Зандлер пристально посмотрел в темно-серые, чуть зеленоватые глаза пилота.
— После катастрофы в Рехлине мы должны всем господам великого рейха доказать, что «Альбатрос» — это не мертворожденное дитя.
— Понимаю, — на этот раз серьезно ответил Вайдеман.
Бешено взвыли двигатели. Стрелка топливо-расходомера поползла вниз — так грабительски моторы сжигали горючее.
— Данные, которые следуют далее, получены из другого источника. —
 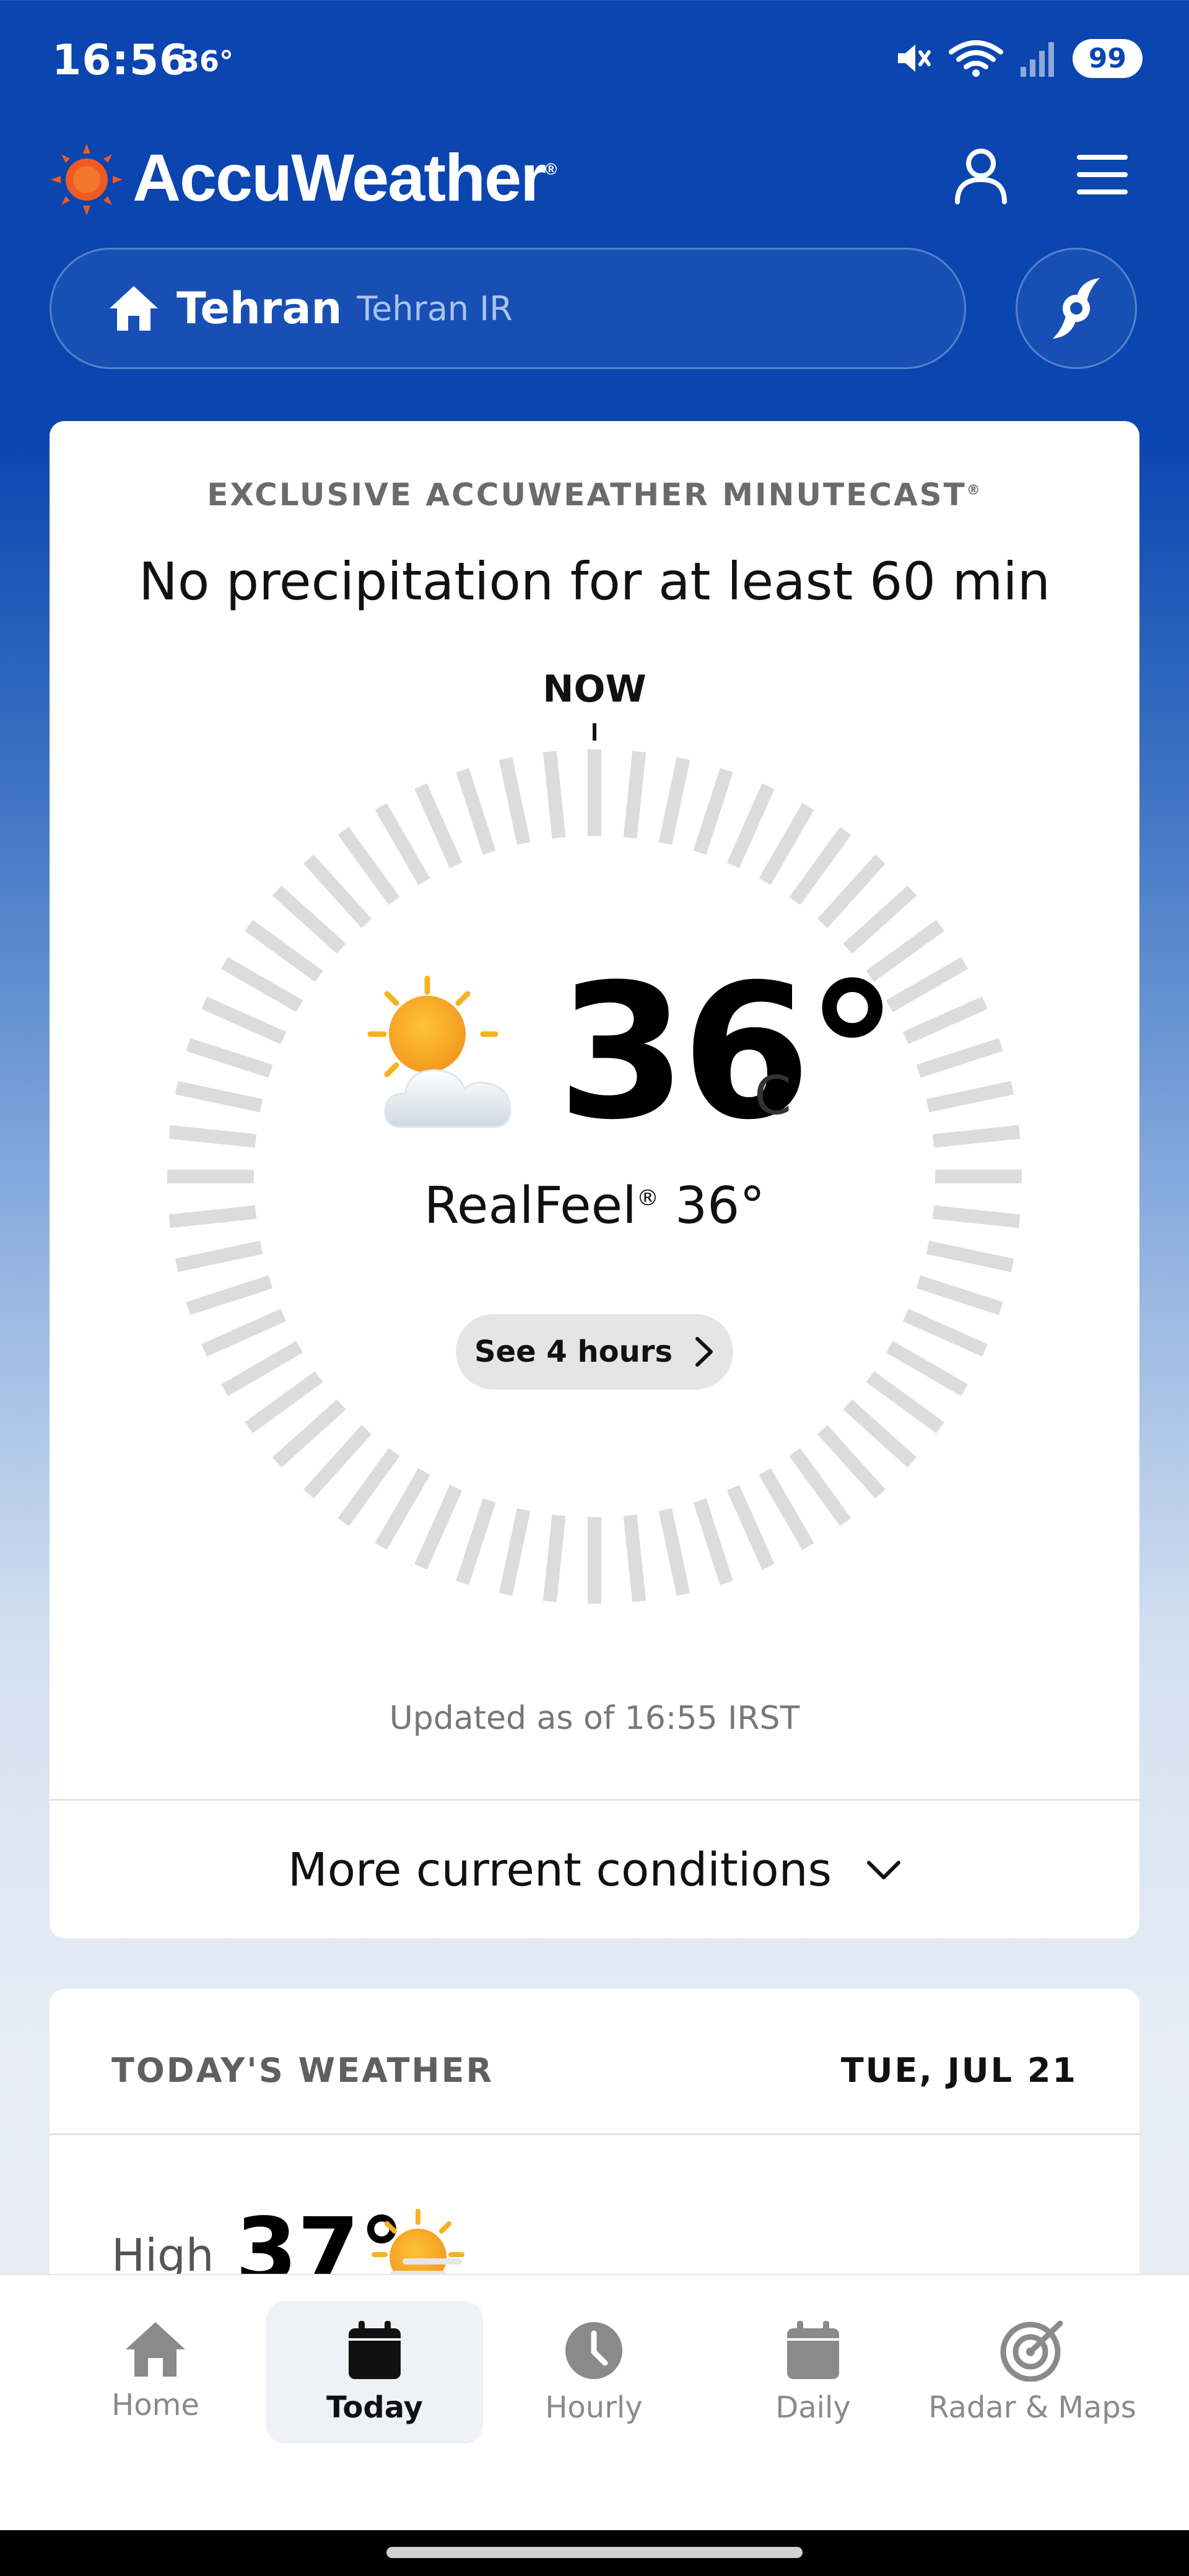 I want to click on nav-hourly-label: Hourly, so click(x=594, y=2408). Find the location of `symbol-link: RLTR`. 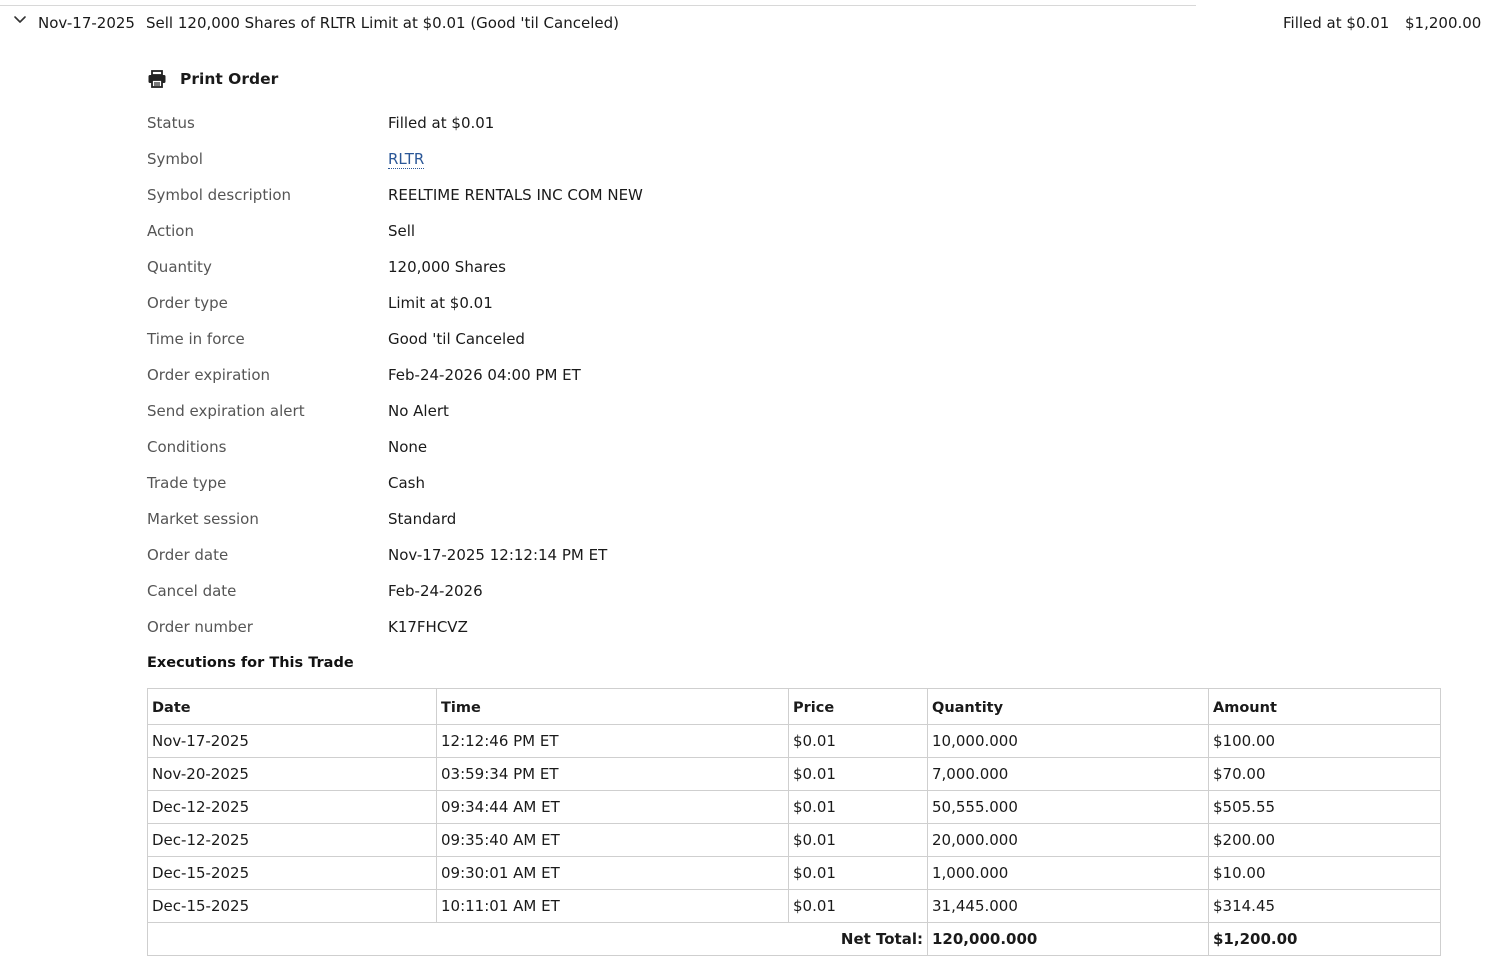

symbol-link: RLTR is located at coordinates (406, 160).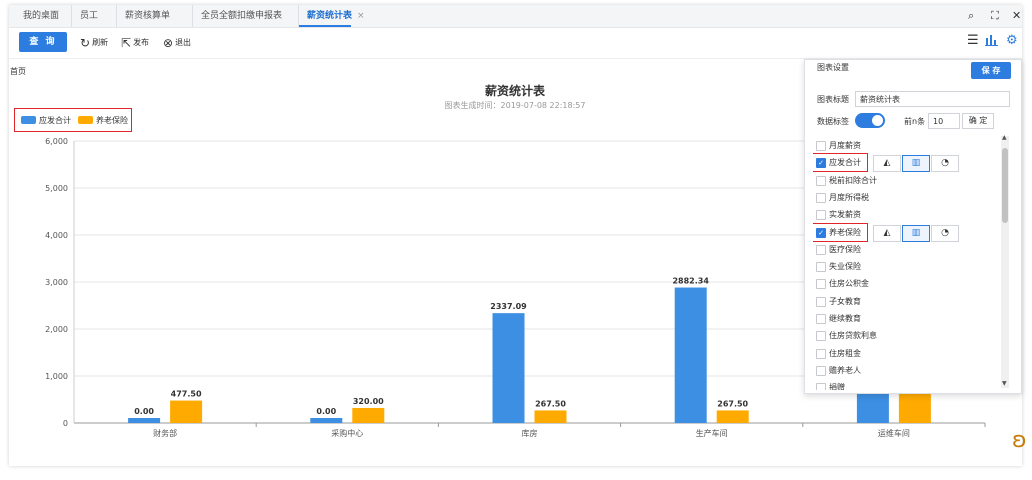  I want to click on field-label: 住房贷款利息, so click(853, 336).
— «Альбатрос», вам взлет! — услышал Вайдеман в наушниках.
Самолет дернулся и рванулся вперед. Вайдеман двинул педали, потянул ручку, но машина не слушалась рулей. Она неслась по бетонной полосе независимо от воли пилота. Вайдеман не мог видеть конца полосы — мешал высоко поднятый нос. Не мог он оторвать и хвост. Раскаленные газовые струи били в бетон, и стабилизатор не попадал в воздушный поток. Почувствовав, что скоро кончится бетонная полоса, Вайдеман убрал тягу и нажал на тормоза. Машина резко качнулась, едва не перевалившись на нос.